• [WORK REQUEST] Wherever "every" turns up in the entries, copy out the line that holds it.

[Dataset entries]
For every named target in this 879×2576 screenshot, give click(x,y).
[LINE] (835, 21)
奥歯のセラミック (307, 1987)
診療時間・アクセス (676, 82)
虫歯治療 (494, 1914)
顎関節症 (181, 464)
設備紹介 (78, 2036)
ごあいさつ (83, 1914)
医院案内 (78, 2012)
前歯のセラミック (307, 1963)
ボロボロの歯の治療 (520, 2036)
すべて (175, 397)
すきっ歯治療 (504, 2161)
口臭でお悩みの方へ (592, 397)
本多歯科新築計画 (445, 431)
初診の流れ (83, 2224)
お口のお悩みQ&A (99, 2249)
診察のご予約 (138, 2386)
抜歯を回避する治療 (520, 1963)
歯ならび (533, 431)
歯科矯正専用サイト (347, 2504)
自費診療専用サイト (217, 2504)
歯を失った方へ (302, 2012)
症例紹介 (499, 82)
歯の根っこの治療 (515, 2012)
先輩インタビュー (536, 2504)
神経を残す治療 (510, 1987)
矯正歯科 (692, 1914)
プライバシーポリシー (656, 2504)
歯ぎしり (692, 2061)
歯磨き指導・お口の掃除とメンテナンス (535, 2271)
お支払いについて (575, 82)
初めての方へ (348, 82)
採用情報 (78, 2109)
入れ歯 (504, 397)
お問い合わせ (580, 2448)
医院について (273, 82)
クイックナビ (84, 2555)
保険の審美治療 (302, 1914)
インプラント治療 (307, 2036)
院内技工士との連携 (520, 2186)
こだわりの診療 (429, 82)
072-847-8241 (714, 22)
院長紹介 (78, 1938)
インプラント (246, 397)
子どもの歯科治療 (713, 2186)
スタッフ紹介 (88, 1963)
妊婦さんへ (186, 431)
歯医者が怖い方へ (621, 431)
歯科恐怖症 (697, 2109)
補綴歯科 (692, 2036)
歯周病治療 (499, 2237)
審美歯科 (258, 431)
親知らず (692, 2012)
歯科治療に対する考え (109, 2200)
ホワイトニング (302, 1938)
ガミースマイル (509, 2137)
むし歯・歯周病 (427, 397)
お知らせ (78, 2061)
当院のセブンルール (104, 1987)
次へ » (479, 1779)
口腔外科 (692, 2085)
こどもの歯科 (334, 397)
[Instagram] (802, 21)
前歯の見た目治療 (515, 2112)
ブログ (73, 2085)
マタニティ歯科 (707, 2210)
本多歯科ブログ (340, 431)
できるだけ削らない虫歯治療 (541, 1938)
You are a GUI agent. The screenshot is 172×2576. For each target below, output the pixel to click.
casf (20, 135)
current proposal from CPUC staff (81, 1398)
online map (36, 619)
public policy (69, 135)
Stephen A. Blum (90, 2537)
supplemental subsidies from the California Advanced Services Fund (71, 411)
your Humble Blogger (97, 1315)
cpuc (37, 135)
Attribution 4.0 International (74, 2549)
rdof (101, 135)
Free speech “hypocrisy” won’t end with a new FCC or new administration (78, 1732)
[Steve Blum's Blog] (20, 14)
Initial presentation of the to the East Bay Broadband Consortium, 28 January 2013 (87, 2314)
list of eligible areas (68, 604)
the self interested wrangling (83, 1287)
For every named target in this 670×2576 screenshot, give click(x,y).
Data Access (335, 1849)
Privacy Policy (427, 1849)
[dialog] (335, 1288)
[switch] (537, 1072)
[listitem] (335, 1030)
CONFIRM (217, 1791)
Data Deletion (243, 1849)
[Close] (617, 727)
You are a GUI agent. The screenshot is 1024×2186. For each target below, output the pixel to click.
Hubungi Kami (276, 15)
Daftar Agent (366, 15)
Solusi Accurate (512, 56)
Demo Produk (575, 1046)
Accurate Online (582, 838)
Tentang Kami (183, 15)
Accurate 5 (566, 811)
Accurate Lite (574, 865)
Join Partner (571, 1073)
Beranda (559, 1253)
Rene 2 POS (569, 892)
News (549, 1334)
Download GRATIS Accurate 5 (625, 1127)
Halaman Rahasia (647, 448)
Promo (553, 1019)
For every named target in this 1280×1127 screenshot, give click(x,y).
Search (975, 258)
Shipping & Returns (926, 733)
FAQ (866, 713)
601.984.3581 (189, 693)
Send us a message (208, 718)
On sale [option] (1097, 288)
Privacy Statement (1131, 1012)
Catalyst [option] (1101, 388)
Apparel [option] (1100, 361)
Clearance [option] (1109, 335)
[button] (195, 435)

• [SOLUTION]
For every named target in this 879×2576 screenshot, give click(x,y).
For every named target in this 670×2576 screenshot, give click(x,y).
For every named target in this 1280×1127 screenshot, give click(x,y).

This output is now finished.